Fonte: TRT 3ª Região

É importante notar que a distinção entre data de disponibilização (divulgação) e data de publicação não se dá apenas na Justiça do Trabalho, já que o Diário da Justiça eletrônico deixou de ser matéria infra-legal para ser disciplinado pela Lei nº 11.419/2006 (Lei de Informatização do Processo Judicial):

Art. 4º Os tribunais poderão criar Diário da Justiça eletrônico, disponibilizado em sítio da rede mundial de computadores, para publicação de atos judiciais e administrativos próprios e dos órgãos a eles subordinados, bem como comunicações em geral.
(…)
§ 3º Considera-se como data da publicação o primeiro dia útil seguinte ao da disponibilização da informação no Diário da Justiça eletrônico.

Logo, a regra não se aplica apenas ao Diário Eletrônico da Justiça do Trabalho, ou em razão da Resolução Administrativa nº 147/2008 do TRT da 3º Região, mas sim a todo e qualquer Diário da Justiça eletrônico que substitua os antigos diários impressos, nos termos da LIPJ.

2 Respostas to “Data de divulgação não pode ser confundida com data de publicação no Diário Eletrônico”

  1. Janaína said

    Sim… iniciando os trabalhos, este tema é interessante para discutir algo que aconteceu na semana passada: o site do TJBA ficou indisponível quase todo o dia e, via de consequência, não foi possível ter acesso ao Diário Eletrônico naquela mesma data. Como é que fica a contagem de prazo se o órgão oficial não reconhece a indisponibilidade de acesso?

  2. Muito bom Jana. Temos dois problemas aí. O primeiro é como resolver algo que a lei não trata: a indisponibilidade do Diário eletrônico. O segundo é como saber se a indisponibilidade foi causada no Sistema do Tribunal ou no computador do advogado.

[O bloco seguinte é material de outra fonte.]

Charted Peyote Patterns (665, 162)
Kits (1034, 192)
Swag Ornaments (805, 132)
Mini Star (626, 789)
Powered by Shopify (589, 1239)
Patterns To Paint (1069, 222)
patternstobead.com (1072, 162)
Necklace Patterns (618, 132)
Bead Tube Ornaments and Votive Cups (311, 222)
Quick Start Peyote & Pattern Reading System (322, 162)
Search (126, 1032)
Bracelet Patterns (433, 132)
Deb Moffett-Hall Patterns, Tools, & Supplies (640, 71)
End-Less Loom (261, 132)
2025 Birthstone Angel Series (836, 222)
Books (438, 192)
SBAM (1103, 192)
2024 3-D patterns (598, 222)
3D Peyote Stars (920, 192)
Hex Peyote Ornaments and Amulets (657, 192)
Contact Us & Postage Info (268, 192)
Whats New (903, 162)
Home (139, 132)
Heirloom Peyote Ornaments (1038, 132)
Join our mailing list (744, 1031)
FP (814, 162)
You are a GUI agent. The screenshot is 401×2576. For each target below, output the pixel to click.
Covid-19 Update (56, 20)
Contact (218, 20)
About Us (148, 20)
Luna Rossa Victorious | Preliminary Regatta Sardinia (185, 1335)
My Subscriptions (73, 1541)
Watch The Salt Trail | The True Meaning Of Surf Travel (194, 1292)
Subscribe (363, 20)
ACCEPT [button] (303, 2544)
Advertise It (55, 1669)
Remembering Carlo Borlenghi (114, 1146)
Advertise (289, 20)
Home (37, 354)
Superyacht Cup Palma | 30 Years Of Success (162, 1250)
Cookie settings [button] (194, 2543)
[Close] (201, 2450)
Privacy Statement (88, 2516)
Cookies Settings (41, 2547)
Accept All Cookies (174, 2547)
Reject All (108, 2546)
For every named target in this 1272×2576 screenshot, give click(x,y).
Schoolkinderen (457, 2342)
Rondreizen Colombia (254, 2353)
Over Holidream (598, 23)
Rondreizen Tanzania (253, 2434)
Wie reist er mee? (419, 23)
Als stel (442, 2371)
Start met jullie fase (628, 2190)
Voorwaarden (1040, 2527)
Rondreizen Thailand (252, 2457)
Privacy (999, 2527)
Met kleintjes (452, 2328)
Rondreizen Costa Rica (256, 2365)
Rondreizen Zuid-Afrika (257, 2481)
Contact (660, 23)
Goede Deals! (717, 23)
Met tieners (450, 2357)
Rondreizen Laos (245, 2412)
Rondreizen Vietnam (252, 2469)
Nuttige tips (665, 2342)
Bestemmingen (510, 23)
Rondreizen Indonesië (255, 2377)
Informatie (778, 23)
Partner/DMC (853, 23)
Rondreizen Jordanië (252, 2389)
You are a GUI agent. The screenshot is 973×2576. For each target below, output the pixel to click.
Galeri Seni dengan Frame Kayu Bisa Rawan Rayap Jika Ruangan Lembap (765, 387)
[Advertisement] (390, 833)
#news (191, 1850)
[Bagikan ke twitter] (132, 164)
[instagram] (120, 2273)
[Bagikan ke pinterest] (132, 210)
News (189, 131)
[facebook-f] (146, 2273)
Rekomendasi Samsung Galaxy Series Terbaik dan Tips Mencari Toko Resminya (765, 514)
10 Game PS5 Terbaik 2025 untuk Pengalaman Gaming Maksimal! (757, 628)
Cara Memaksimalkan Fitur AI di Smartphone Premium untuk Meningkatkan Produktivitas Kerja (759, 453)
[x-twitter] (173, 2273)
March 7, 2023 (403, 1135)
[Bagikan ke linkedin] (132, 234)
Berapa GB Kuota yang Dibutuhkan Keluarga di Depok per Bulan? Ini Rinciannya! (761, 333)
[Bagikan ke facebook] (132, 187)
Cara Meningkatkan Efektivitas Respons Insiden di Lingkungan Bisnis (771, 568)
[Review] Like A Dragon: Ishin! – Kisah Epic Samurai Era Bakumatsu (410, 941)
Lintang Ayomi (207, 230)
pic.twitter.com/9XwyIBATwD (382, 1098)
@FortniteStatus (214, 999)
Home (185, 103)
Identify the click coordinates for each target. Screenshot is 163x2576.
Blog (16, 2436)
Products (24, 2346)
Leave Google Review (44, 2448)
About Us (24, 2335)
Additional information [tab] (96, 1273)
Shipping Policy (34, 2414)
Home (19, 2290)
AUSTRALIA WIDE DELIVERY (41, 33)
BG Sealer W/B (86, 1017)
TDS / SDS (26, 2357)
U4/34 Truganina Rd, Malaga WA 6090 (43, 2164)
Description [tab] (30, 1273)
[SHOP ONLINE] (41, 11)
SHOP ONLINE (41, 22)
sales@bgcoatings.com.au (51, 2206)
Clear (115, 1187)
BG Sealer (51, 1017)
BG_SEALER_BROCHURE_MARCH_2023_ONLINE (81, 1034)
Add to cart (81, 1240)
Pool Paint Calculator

    O primeiro, a gente resolve fazendo uma analogia do art. 10, §2º, da Lei 11.419 (Lei de Informatização do Processo), que determina a devolução de prazo para o primeiro dia útil seguinte, em caso de indisponibilidade do sistema. Embora o texto se refira apenas ao peticionamento eletrônico, poderíamos aplicá-lo ao Diário eletrônico, para dizer que, nos casos em que o Diário fique indisponível, a data da sua “disponibilização” será devolvida para o primeiro dia útil seguinte.

    O segundo problema é essencial para a resolução do primeiro. Afinal, como o advogado poderá cobrar a devolução do prazo se ele não tem prova de que houve, de fato, uma indisponibilidade do sistema? Por isso, acho que os Tribunais têm obrigação de divulgar um “Histórico dos períodos de indisponibilidade do sistema”, exatamente como faz o TST, no site do Sistema e-DOC: http://www.jt.gov.br/sistema/edoc/

    Há algumas semanas, mandei um e-mail para diversas pessoas do TJBA com influência na administração do PROJUDI, recomendando justamente essa publicação do “Histórico dos períodos de indisponibilidade do sistema” na nossa página do PROJUDI, indicando os fundamentos, a urgência da medida, e apontando a iniciativa do TST como modelo. Tive uma resposta bastante atenciosa e educada do Superintendente do IPRAJ.

    Ainda tenho esperanças de que a Bahia seja o primeiro estado a implementar essa mudança no PROJUDI, já que nenhum Estado faz essa divulgação, que é tão simples e importante.